Google delists bmw.de. Google employee Matt Cutts reports on the removal of BMW's German web site from Google's index as a punishment for using webspam techniques to increase its search engine ranking. Webmasters and search engine optimizers discuss the issue at WebmasterWorld (no subscription necessary, just follow the link on the page) with a predictable mix of attaboys and dismay at Google's power.
posted by grouse (32 comments total)

 
i'm in the "attaboy" corner. And why shouldn't they delist them? Looks like BMW made the mistake of listening to some self-styled "SEO expert". Good for Google to punish them, I say!
posted by slater at 3:06 AM on February 6, 2006


Agreed. BMW tried to game the system, and now is getting spanked for it. Nobody complains when Google does this to Cialis or porn sites, so why complain that they're doing it to BMW?
posted by antifuse at 3:09 AM on February 6, 2006


I think some of the same people who complain now would also complain when Google does it to Cialis or porn sites. They just don't like Google having this kind of power.

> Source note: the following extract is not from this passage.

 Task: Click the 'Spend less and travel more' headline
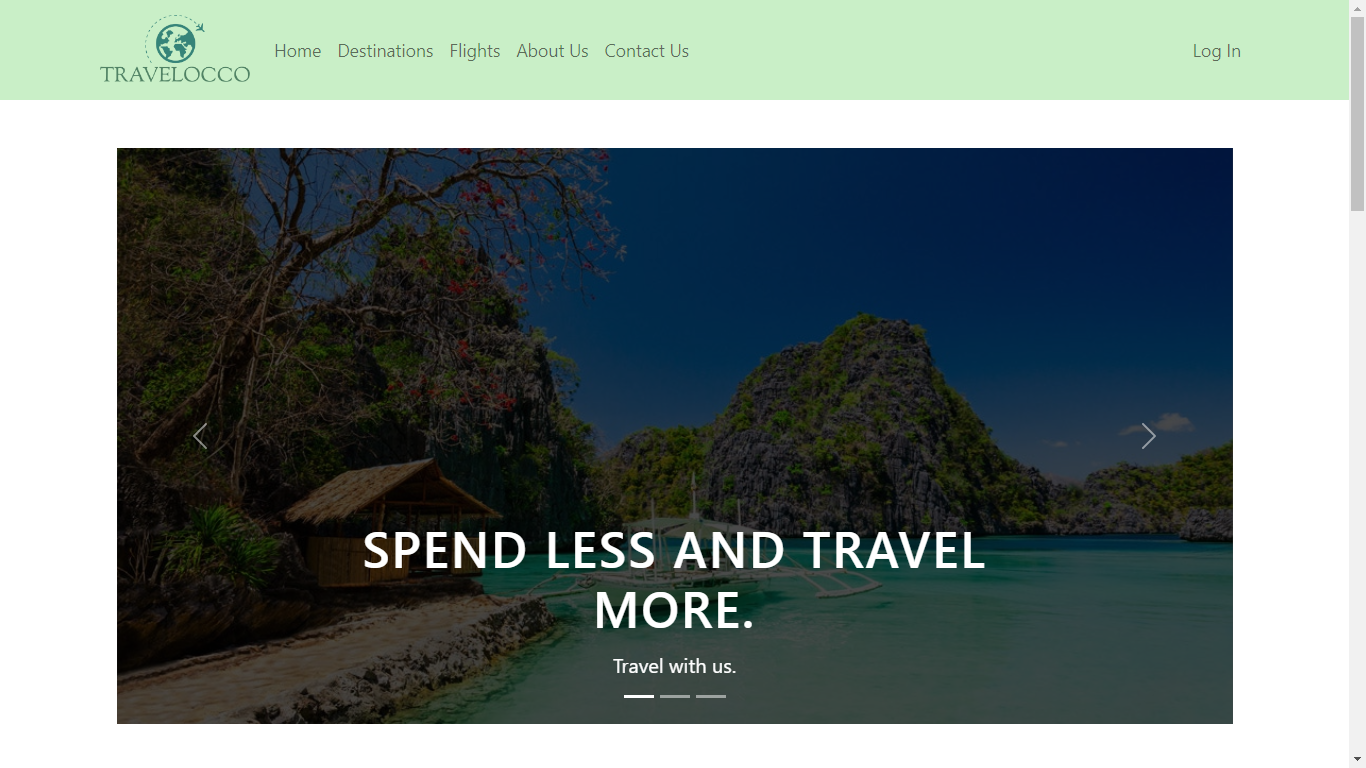(x=675, y=580)
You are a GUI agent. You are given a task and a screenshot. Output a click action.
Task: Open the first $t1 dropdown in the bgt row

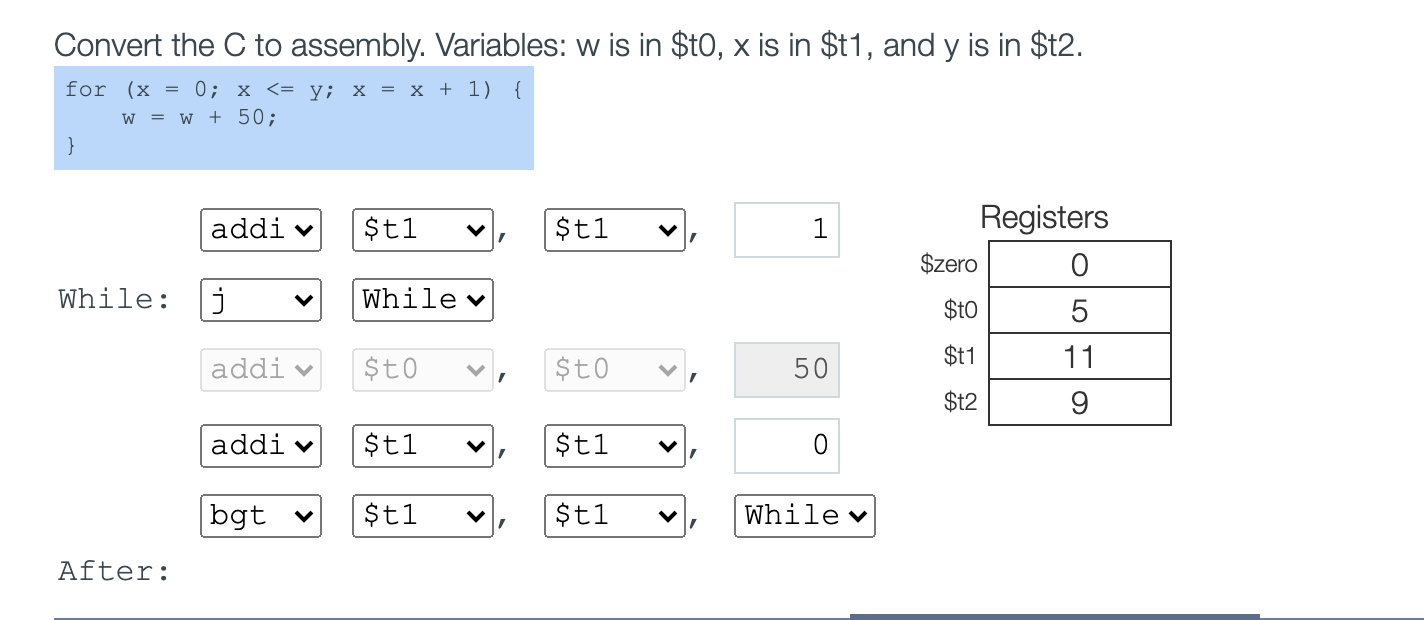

An additional argument is that if you are searching for BMW on google.de, then bmw.de should be one of the top hits. By not showing that to its users, Google is throwing out the baby with the bathwater, and making itself less useful.

Not that I agree with either of these arguments.
posted by grouse at 3:14 AM on February 6, 2006


While Google is indeed making itself somewhat less useful by removing the BMW entry, the only two alternatives would be to let these kinds of SEO tricks go for everyone, or to just let BMW get away with it because they are Big.

In the first case, the useful Google results would get drowned out by spam over time, while in the second case it would cause some justified outrage over selective enforcement of their policies and mistrust towards results artificially slanted towards big corporations.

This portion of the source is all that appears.